Can we award the Plaintiff more money than he asked for?

This was, you know, a a pretty good clue into the minds of the jurors.

If the Weinstein trial were more normal, the latest question the jury asked could be reliably interpreted to mean that they had reached guilty verdicts on the lesser counts but were hung on the more serious ones.  Maybe not as reliably as the question we just recounted from our own trial, but still pretty reliable.

Alas, the Weinstein trial is not normal.  Because “propensity” evidence of similar but uncharged conduct was admitted, it is possible – not likely, but possible – that the jury might acquit on the lesser charges but convict on the more serious because those charges were bolstered by the propensity evidence but the lesser charges were not.

That would be quite an anomalous result, to convict Harvey Weinstein of the more serious charges after acquitting him of the lesser.  Indeed, it would arguably constitute an inconsistent verdict, which would be a basis for quite the post-verdict motion.

Not that such a motion, no matter how meritorious, will ever be granted, of course.

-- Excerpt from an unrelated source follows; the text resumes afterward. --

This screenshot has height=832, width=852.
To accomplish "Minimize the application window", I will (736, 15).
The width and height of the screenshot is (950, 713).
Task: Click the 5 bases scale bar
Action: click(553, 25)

Because judges.  They would have to grant such a motion, and they don’t want to.

When you bend the rules to get your political validation you may overlook the foreseeable problems you generate.  Be careful what you wish for, in other words.

Roger Stone?  Apparently he has moved to disqualify the judge.  Turley is right, of course, that such motions are never granted.  He should throw in – like we do – that they should be frequently granted, because for the most part judges are extremely biased in favor of the prosecution.

Here, the judge having already very publicly condemned Mr. Stone when she sentenced him, how can she impartially rule on the new trial motion?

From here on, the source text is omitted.